Berkaitan dengan pertanyaan Anda mengenai biaya yang telah Anda keluarkan selama mengasuh anak saudara selama beberapa tahun, apakah Anda boleh meminta penggantian biaya tersebut, maka jawabannya bergantung pada akad atau kesepakatan yang dibuat sejak awal.
Apabila sejak awal Anda mengasuh anak tersebut secara sukarela, semata-mata untuk membantu keluarga, dan tidak pernah ada kesepakatan bahwa seluruh biaya pengasuhan akan diganti di kemudian hari, maka pada dasarnya Anda tidak berhak menuntut penggantian biaya tersebut. Sebab, tidak ada akad atau perjanjian yang mewajibkan pihak orang tua anak untuk mengganti biaya yang telah Anda keluarkan.

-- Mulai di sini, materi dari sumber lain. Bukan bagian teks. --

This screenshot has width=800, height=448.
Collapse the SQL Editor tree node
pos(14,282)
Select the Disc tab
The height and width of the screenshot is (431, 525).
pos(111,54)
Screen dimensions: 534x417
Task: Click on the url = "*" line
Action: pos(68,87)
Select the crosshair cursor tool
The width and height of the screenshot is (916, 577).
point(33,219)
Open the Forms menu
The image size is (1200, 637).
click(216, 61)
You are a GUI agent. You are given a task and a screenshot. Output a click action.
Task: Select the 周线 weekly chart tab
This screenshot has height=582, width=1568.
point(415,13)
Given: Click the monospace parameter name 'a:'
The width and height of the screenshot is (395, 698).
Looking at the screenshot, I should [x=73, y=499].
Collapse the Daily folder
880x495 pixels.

Sebaliknya, apabila sejak awal telah ada kesepakatan yang jelas bahwa biaya pengasuhan merupakan utang atau akan diganti oleh orang tua anak pada waktu tertentu, maka kesepakatan tersebut wajib dipenuhi sesuai dengan akad yang telah disepakati.
Karena itu, penentuan hukumnya kembali kepada bentuk akad atau kesepakatan yang terjadi pada saat Anda mulai mengasuh anak tersebut.
Demikian penjelasan yang dapat kami sampaikan. Semoga bermanfaat.